Although a useful metric, measuring only the amount of input and output misses other useful characteristics.

The SVD produces more output than input, but the output is very heavily constrained.

amelius · on May 17, 2016

This got me thinking. How many numbers do you need to describe any unitary matrix of size N?

mathpepe · on May 17, 2016

In the case of matrices with real coefficients, these matrices constitute the famous ortogonal group. The ortogonal group is a Lie group of dimension n*(n-1)/2. A table of Lie groups with their dimensions is here https://en.wikipedia.org/wiki/Table_of_Lie_groups

Every Lie group has an associated vector space with the same dimension, so many question about Lie groups can be addressed by studying the associate vector space.
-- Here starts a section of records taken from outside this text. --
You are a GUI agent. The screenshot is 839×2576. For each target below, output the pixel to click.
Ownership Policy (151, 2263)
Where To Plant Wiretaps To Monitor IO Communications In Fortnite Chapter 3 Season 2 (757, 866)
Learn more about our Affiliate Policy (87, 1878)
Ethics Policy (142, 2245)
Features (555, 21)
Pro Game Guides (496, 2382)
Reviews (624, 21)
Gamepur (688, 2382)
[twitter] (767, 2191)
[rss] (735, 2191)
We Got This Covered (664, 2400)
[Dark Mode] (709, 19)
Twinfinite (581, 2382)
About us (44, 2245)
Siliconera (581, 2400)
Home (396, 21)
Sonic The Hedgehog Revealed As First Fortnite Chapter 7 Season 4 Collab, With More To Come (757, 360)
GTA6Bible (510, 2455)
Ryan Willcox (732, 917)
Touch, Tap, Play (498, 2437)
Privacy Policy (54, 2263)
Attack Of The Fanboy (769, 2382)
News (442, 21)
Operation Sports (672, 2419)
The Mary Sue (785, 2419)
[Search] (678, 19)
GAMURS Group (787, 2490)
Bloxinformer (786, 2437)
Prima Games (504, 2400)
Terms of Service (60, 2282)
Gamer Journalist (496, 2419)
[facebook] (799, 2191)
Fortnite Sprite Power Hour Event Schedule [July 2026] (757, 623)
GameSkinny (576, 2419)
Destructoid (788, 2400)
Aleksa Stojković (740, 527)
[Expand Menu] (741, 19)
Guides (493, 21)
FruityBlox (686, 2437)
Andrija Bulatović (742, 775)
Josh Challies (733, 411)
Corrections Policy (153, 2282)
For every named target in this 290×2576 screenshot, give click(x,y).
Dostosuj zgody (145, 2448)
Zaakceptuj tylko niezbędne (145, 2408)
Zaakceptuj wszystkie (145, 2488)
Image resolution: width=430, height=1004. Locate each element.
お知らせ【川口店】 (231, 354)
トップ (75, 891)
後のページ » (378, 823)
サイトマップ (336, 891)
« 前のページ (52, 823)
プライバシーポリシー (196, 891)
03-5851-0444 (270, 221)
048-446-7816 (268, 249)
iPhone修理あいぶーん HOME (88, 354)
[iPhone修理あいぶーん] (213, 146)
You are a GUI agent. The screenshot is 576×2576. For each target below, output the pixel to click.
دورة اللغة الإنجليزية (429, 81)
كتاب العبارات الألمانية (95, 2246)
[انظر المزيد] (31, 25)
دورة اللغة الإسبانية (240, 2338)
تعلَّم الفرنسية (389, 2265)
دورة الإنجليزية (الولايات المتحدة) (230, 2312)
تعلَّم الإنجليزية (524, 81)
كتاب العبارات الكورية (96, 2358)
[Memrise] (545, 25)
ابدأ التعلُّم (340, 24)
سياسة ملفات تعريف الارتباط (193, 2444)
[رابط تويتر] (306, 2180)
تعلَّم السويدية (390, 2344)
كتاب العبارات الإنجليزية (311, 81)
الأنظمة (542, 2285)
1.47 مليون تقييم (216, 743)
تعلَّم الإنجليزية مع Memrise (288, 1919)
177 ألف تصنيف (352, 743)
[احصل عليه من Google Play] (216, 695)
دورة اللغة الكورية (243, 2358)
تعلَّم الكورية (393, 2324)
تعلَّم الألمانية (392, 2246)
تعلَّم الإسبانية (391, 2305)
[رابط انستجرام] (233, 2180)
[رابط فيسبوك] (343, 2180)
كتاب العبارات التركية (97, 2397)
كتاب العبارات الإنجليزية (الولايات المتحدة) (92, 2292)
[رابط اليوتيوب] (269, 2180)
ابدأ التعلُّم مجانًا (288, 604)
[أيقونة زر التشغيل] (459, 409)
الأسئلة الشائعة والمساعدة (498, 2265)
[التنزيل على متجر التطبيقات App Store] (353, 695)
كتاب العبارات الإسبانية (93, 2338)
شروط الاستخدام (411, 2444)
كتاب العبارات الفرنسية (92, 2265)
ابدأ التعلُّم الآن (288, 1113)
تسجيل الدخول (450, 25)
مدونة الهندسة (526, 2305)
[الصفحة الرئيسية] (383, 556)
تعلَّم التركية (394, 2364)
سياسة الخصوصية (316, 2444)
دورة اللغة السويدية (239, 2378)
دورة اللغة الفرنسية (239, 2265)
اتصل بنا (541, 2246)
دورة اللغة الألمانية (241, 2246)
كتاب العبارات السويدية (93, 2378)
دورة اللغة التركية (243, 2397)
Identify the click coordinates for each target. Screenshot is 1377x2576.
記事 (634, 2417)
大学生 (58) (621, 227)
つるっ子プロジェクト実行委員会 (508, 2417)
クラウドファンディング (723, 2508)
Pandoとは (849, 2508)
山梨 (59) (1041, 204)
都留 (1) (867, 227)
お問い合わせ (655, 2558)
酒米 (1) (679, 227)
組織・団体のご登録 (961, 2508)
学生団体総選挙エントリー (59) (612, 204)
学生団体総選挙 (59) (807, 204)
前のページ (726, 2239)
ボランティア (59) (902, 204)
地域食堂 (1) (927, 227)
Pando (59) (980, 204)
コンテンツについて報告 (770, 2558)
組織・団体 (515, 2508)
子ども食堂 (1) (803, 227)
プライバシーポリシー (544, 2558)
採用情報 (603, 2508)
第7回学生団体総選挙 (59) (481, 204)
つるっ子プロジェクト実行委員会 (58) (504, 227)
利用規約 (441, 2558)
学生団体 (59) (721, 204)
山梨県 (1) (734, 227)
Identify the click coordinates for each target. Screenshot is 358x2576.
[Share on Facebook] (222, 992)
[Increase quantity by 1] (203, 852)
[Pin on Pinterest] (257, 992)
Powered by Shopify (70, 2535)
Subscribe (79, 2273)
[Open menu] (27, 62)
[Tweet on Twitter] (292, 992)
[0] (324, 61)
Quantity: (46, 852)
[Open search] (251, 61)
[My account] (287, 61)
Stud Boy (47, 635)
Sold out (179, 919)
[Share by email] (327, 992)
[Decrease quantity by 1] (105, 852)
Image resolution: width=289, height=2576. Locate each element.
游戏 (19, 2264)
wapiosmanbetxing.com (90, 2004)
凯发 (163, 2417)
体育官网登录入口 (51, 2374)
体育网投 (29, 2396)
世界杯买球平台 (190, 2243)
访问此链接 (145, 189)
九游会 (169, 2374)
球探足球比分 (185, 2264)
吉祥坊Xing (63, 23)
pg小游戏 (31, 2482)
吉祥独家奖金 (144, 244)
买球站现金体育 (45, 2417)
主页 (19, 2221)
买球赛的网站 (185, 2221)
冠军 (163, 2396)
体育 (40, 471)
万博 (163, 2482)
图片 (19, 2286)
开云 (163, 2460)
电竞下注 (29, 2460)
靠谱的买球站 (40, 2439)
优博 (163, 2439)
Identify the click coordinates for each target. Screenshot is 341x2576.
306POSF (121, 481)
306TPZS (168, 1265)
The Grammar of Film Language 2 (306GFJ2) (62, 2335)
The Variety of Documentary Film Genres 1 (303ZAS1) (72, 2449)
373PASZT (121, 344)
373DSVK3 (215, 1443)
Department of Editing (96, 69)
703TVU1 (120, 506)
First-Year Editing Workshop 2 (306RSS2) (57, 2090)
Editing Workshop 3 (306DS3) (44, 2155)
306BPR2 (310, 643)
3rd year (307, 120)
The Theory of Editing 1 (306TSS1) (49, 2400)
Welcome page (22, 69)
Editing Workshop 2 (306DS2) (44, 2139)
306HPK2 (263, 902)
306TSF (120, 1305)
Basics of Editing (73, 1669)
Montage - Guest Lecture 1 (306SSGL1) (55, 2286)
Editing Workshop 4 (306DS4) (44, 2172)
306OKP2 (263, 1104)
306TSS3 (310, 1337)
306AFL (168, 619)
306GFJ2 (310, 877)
To suggest an application of Lie groups and their associated vector spaces, in machine learning one can reduce the number of parameters when a group act over a space (rotations and the like), so you obtain new features to train your machine in a more efficient way.

amelius · on May 17, 2016

In 2 and 3 dimensions the answer is exactly the amount of positions below the main diagonal. So in a SVD decomposition, the degrees-of-freedom actually add up nicely, i.o.w. there is no loss/creation of information. I'm guessing it generalizes to higher dimensions.

RaptorJ · on May 17, 2016

This might be a far out question, but is there a connection/analogy between the SVD approximation and a fourier transform+low-pass filter.

thearn4 · on May 17, 2016

It's true that a 2D discrete FFT can also be used to produce an orthogonal expansion of an input matrix, but a truncated reconstruction using it (like a band-pass filtering) won't have the rank properties (e.g. optimal low-rank approximation) of a truncated SVD-based approximation.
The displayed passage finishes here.